車窓を流れる風景が町中のそれとは変化してきた。
とはいえこれでやっと全道のりの半分程だ。最低あと二時間は電車に揺られていなければならないだろう。
連休初日というにも関わらず車両内の人は少ない。座席の多くが空席だ。
まぁ行き先が行き先なんだが…
ちらりと俺の肩にこてっと頭をもたれかけて眠っている秋葉の方に目を向ける。
旅の準備で昨日は忙しかったんだろう。秋葉はスースーと可愛い寝息を立てていた。そしてその表情はとても穏やかだ。
それにしても秋葉とこうやって二人で旅行出来るなんて…あの頃からは考えられない。
そう俺と秋葉が初めて出会った六年前からは…




「おい、雪春聞いたかよ?今日転校生が来るらしいぜ」
中学に入学して二ヶ月ほど経ったある日。

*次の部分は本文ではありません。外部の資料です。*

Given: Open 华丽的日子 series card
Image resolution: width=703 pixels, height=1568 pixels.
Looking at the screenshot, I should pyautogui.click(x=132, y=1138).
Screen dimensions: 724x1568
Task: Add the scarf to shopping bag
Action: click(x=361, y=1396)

小学校からの友人――城ヶ崎のぞみが言い出した。
一応言っておくがのぞみは正真正銘の男。
ただその名前と傍目から見たらどう見ても女の子の顔。
今後現在に至るまで初対面で男と見抜いた人はほとんどいなかったが。
それはともかく転校生って母さんが言ってたことだな。
なんでも二件隣の家に引っ越してきた家の娘さんが転入するから仲良くするようにと。詳しくは聞いていないけど。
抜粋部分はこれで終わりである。